## GIVEN DATA
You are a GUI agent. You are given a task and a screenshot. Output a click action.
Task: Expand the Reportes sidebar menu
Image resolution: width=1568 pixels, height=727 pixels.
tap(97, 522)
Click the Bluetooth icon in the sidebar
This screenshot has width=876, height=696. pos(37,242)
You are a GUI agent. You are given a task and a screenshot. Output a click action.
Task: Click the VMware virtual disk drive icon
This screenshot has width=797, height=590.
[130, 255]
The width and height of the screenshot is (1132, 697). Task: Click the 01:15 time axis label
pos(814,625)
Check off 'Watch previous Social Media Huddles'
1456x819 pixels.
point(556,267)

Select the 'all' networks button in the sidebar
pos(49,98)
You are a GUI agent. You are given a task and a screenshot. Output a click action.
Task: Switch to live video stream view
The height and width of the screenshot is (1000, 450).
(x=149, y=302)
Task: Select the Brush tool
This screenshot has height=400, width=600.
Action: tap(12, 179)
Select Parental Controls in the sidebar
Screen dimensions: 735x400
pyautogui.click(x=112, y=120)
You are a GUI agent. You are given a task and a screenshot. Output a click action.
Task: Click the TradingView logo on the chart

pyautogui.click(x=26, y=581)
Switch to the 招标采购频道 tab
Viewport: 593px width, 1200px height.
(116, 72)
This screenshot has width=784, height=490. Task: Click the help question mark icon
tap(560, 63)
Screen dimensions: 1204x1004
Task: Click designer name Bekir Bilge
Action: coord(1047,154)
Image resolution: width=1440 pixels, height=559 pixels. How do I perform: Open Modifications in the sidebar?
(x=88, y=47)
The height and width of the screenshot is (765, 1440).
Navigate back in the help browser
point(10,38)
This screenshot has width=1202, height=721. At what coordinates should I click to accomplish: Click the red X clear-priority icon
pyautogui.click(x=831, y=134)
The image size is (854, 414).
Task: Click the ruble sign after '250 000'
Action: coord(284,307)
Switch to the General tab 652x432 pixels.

## TASK TO CARRY OUT
Nothing is to be left out when the listing is copied, and every line must match exactly.

## ANSWER BOX
You are a GUI agent. You are given a task and a screenshot. Output a click action.
Task: Expand the Reportes sidebar menu
Image resolution: width=1568 pixels, height=727 pixels.
tap(97, 522)
Click the Bluetooth icon in the sidebar
This screenshot has width=876, height=696. pos(37,242)
You are a GUI agent. You are given a task and a screenshot. Output a click action.
Task: Click the VMware virtual disk drive icon
This screenshot has width=797, height=590.
[130, 255]
The width and height of the screenshot is (1132, 697). Task: Click the 01:15 time axis label
pos(814,625)
Check off 'Watch previous Social Media Huddles'
1456x819 pixels.
point(556,267)

Select the 'all' networks button in the sidebar
pos(49,98)
You are a GUI agent. You are given a task and a screenshot. Output a click action.
Task: Switch to live video stream view
The height and width of the screenshot is (1000, 450).
(x=149, y=302)
Task: Select the Brush tool
This screenshot has height=400, width=600.
Action: tap(12, 179)
Select Parental Controls in the sidebar
Screen dimensions: 735x400
pyautogui.click(x=112, y=120)
You are a GUI agent. You are given a task and a screenshot. Output a click action.
Task: Click the TradingView logo on the chart

pyautogui.click(x=26, y=581)
Switch to the 招标采购频道 tab
Viewport: 593px width, 1200px height.
(116, 72)
This screenshot has width=784, height=490. Task: Click the help question mark icon
tap(560, 63)
Screen dimensions: 1204x1004
Task: Click designer name Bekir Bilge
Action: coord(1047,154)
Image resolution: width=1440 pixels, height=559 pixels. How do I perform: Open Modifications in the sidebar?
(x=88, y=47)
The height and width of the screenshot is (765, 1440).
Navigate back in the help browser
point(10,38)
This screenshot has width=1202, height=721. At what coordinates should I click to accomplish: Click the red X clear-priority icon
pyautogui.click(x=831, y=134)
The image size is (854, 414).
Task: Click the ruble sign after '250 000'
Action: coord(284,307)
Switch to the General tab 652x432 pixels.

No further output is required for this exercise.